Vorschriften, die die Schweiz nicht braucht (1)
Eine Erheiterung der besonderen Art ist das Stöbern in der Systematischen Sammlung des Bundesrechts. Da finden sich Regelungen, die jede ordnungspolitisch ansetzende Person zuerst zum Lachen bringen und schliesslich äusserst fragwürdig erscheinen. Ich präsentiere inskünftig in loser Folge einige Beispiele.

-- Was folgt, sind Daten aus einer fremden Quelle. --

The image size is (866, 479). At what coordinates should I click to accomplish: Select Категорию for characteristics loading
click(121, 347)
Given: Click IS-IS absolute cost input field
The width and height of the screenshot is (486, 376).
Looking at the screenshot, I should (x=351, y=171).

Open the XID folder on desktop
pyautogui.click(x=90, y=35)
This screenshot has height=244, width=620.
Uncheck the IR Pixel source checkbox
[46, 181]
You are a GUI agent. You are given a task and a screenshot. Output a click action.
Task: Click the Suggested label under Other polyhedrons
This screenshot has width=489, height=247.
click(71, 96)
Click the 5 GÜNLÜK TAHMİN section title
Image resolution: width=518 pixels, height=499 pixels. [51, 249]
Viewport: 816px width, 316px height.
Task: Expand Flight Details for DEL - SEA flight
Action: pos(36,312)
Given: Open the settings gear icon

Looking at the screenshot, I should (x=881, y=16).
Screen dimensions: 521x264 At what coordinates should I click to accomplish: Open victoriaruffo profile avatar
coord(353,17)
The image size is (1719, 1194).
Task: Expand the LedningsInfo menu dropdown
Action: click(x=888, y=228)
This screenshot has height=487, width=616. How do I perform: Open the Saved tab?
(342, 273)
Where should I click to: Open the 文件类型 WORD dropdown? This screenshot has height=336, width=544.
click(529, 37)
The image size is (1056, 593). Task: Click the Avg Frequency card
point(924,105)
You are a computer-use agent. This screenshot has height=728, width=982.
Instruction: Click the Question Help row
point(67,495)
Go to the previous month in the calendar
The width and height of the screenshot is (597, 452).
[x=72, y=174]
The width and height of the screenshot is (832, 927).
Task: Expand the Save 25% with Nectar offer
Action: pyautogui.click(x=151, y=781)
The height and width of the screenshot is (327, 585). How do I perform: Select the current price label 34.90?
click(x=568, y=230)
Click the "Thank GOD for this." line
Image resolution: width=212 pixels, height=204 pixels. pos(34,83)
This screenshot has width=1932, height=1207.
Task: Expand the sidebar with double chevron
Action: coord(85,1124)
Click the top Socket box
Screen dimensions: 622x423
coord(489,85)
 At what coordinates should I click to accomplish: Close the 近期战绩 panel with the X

Nummer Eins ist der Art. 15 der Krankenpflege-Leistungsverordnung (KLV). Da wird festgelegt, dass die Stillberatung nur dann von der Kasse übernommen wird, “wenn sie durch Hebammen oder durch speziell in Stillberatung ausgebildete Krankenschwestern oder Krankenpfleger durchgeführt wird.” Eine unsinnige Regelung angesichts der Tatsache, dass es eine internationale private Organisation gibt, die sich des Themas annimmt. Der Schweizer Ableger bildet Frauen mit Stillerfahrung zu Stillberaterinnen aus, berät stillende Mütter schweizweit kostenlos und organisiert Regionentreffen stillender Mütter. Eine Bezahlung einer gesonderten Stillberatung durch die Krankenkasse (neben den selbstverständlichen ersten Informationen durch die Ärzteschaft und das Pflegepersonal im Wochenbett) ist deshalb gar nicht nötig. Diese auf bestimmtes Fachpersonal einzugrenzen, hat mehr mit berufspolitischem Gärtchendenken und den hohen Gesundheitskosten als mit dem tatsächlichen Engagement für das Stillen zu tun.